PASSAGE TO READ —
▼
March 6, 2024

Diagnosis delays more likely for EDs with fewer pediatric patients

Editor's Note

Emergency departments (EDs) that see more young patients tend to deliver more timely diagnoses than those that see fewer young patients, where diagnosis is more likely to be delayed. The findings appeared February 12 study in JAMA pediatrics.

The cohort study examined data from January 2015 to December 2019 for over 58,000 patients under the age of 18 treated at 954 different EDs across eight U.S. states. All of the patients had one of 23 serious acute conditions being diagnosed for the first time, and 11.4% had a chronic condition.

To identify the possibility of a missed diagnosis, researchers looked into whether these pediatric patients had been seen in an emergency department the week prior. They found a possible delayed diagnosis in 15.8% of these cases, and that delayed diagnoses were 26.7% less common in EDs with a higher pediatric patient volume.
▲
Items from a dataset
▼
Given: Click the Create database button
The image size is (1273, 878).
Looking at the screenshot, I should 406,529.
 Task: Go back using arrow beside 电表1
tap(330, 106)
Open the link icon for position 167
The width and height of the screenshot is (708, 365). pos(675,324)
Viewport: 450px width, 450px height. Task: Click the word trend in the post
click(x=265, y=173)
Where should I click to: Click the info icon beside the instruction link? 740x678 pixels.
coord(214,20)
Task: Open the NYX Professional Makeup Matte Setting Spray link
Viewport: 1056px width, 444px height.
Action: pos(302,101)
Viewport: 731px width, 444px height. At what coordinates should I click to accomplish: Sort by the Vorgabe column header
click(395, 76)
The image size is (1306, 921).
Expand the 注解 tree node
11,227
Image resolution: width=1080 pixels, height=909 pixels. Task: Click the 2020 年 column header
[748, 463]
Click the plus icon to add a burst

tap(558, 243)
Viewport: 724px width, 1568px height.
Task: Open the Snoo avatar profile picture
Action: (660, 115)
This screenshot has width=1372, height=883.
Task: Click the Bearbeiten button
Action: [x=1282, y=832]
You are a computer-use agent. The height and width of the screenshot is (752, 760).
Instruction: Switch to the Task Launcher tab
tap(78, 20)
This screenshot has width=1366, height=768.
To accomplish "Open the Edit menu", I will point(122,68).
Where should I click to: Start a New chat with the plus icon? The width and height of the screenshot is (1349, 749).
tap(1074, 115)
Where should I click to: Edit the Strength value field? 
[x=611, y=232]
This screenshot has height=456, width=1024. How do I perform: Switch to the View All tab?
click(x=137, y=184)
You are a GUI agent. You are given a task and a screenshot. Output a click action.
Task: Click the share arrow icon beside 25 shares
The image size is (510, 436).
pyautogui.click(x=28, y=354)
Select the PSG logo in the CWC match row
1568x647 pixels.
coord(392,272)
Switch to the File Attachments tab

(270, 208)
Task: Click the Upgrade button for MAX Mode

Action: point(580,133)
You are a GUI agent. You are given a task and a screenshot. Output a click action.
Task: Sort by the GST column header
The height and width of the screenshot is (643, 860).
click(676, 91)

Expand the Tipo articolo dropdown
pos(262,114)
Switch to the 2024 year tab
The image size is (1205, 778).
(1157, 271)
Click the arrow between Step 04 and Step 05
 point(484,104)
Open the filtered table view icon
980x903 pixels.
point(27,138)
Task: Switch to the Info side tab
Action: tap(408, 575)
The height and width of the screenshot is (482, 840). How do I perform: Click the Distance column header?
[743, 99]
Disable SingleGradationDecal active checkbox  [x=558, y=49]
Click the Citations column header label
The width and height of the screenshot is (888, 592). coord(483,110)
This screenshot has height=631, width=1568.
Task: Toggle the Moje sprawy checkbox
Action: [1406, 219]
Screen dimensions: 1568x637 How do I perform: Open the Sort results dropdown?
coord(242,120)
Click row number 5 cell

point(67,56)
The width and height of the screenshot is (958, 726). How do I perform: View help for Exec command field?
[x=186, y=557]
▲
TASK SET —
1. Can you sum up the article on pediatric diagnosis delays in two sentences?
2. Would you carry on the article on pediatric diagnosis delays, starting after its final sentence?

WRITTEN ANSWERS —
1. A study published February 12 in JAMA Pediatrics found that emergency departments that see more young patients tend to diagnose them more promptly, while those that see fewer are more likely to delay diagnosis. Using 2015–2019 data on over 58,000 patients under 18 at 954 EDs in eight U.S. states, researchers found a possible delayed diagnosis in 15.8% of cases, with such delays 26.7% less common in EDs with higher pediatric patient volume.

2.
The same trend was evidenced across 21 of 23 conditions, the researchers note, adding that patients with delayed diagnoses were 11% more likely to have complications. To alleviate the issue, they recommend EDs incorporate additional resources, including those provided by the National Pediatric Readiness Project, as well as programs that make pediatricians available to EDs via teleconsultations.